Applicant herein is not a founding member of the company, but has acquired the shares from existing shareholders. Applicant is also not itself a signatory to the existing shareholder’s agreement. In fact, prior to the Respondents putting in train the events that led to the current dispute, Applicant was expending all its efforts in, inter alia, ensuring agreement on a new shareholders agreement to govern the new community of shareholders in Carter Trading (Pty) Ltd. During all times prior to the conclusion and signature of the said agreement, the Articles of Association enjoyed supremacy as between the shareholders inter se. See LSA UK Ltd (formerly Curtainz Ltd) and Others v Impala Platinum Holdings Ltd and Others  JOL 6308 (A). The first observation to make therefore is that First and Second Respondents were not free to ‘depart’ from the Articles or ‘amend’ the relevant provision, save by way of a special resolution. Secondly, the Applicant denies any suggestion that he entered into an agreement with the Respondents to deviate from the prescripts of the Articles in relation to the pre-emptive procedures set out therein.
 Do the rights of Third Respondent enjoy supremacy?:
I accept that there exists some form of protective (or defensive) right of pre-emption in favour of the Third Respondent triggered in an event where a franchisee seeks to dispose of shares to a third party. No doubt prior to the conclusion of a sale to an outsider (third party), the pre-emptive rights in favour of Third Respondent would be capable of less contentious implementation as such an outsider would have no claim for reliance on the Articles of Association of the franchisee. The difficulty with which the Respondents are confronted with in the present matter is that Applicant’s acquisition of the shares has been perfected and its claim to a right of pre-emption as between shareholders admits of no doubt. In these circumstances, I am unable to follow the First and Second Respondents argument that Third Respondent’s rights “enjoy precedence over the rights of shareholders among each other”. It may be so that were the First and Second Respondent to dispose of their shareholding without affording the Third Respondent the rights contained in the franchise agreement, they would put the business at risk, but firstly this is precisely why they had at a shareholders meeting agreed to seek the opinion of eminent Counsel, which opinion they neglected to implement. It appears Mr Barry Carter was attending to ensuring settlement of the debt in favour of Third Respondent and had to that end with the other shareholders, approached Nedbank for loan funding. This course seems to have been abruptly abandoned by the First and Second Respondents without a plausible reason. All appeared to be proceeding for once, on the basis advised in the opinion. There was no need to create conditions that could militate towards breach.

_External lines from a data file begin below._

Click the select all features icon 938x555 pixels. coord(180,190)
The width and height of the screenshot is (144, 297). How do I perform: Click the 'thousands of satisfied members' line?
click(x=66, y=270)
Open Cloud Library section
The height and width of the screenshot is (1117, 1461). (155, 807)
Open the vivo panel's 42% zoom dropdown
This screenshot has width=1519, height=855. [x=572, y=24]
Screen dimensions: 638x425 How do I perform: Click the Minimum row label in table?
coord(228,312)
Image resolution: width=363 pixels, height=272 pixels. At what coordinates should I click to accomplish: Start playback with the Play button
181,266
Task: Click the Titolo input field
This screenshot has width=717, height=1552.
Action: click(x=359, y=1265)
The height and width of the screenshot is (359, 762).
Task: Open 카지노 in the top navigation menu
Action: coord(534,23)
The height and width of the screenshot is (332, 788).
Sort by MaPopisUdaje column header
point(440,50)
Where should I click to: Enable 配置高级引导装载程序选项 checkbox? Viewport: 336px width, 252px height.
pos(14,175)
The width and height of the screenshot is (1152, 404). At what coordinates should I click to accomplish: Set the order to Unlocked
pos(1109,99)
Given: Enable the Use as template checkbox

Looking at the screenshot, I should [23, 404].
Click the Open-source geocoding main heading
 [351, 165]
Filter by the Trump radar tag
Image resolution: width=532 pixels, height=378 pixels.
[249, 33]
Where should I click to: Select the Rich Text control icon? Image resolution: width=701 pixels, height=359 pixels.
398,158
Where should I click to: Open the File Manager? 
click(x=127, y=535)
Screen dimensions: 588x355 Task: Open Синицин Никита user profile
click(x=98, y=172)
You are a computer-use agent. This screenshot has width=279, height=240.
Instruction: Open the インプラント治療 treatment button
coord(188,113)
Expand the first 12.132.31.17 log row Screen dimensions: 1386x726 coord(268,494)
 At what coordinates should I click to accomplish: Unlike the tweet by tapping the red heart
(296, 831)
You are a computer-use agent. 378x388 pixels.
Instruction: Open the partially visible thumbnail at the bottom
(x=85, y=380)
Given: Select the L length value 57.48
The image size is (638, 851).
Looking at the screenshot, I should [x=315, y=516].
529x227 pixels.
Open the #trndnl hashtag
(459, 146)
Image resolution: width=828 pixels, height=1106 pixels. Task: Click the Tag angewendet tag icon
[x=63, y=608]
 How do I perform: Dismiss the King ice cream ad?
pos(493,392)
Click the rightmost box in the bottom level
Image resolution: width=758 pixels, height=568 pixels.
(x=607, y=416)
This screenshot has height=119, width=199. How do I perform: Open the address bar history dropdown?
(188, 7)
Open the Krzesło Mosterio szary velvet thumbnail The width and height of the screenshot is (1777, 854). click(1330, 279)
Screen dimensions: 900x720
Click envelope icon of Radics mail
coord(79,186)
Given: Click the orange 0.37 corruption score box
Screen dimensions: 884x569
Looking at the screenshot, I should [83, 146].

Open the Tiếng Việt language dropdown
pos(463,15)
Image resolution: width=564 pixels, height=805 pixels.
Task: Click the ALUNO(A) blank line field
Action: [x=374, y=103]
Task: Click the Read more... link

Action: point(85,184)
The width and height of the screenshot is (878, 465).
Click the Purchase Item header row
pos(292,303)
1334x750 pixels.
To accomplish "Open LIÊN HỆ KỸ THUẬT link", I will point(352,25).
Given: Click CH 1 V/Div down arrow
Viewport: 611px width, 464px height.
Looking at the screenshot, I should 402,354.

In addition, if they intended to put up their shares for sale in a transparent and bona fide manner all they needed to do was to simply follow the austere process outlined in the Articles and to present both the Applicant and Third Respondent with a notice of such offer in writing at a specified price sounding in Rands. This would have rendered them compliant and provided Applicant with enough time to weigh and consider his position, whilst Third Respondent would also be apprised of the developments.
 Did the First and Second Respondents adhere to the Articles?:
From a perusal of the papers it appears safe to say that by the time the ruling of the Supreme Court of Appeal was handed down, First and Second Respondents had lost their earlier commitment to the April 2010 agreement with Applicant including the prospect of the conversion of the store to a Spar. From 28 September 2011 and in the lead up to 24 October when the first verbal intimation was made by their legal representatives that they were considering selling their shares, a discernible degree of reluctance was evident. These indicators include delays at implementing the share transfer and the refusal to avail Applicant a Directorship in Carter Trading. The Respondents visited Third Respondent in Johannesburg and took material decisions in a shareholders meeting just prior to the share transfer to Applicant. There were delays in convening meetings whilst discussions were ongoing with Third Respondent without Applicant’s knowledge. The sole positive step taken by agreement was sourcing Counsel’s Opinion, an Opinion which should have put everyone at ease and duly implemented to avoid risk to Carter Trading.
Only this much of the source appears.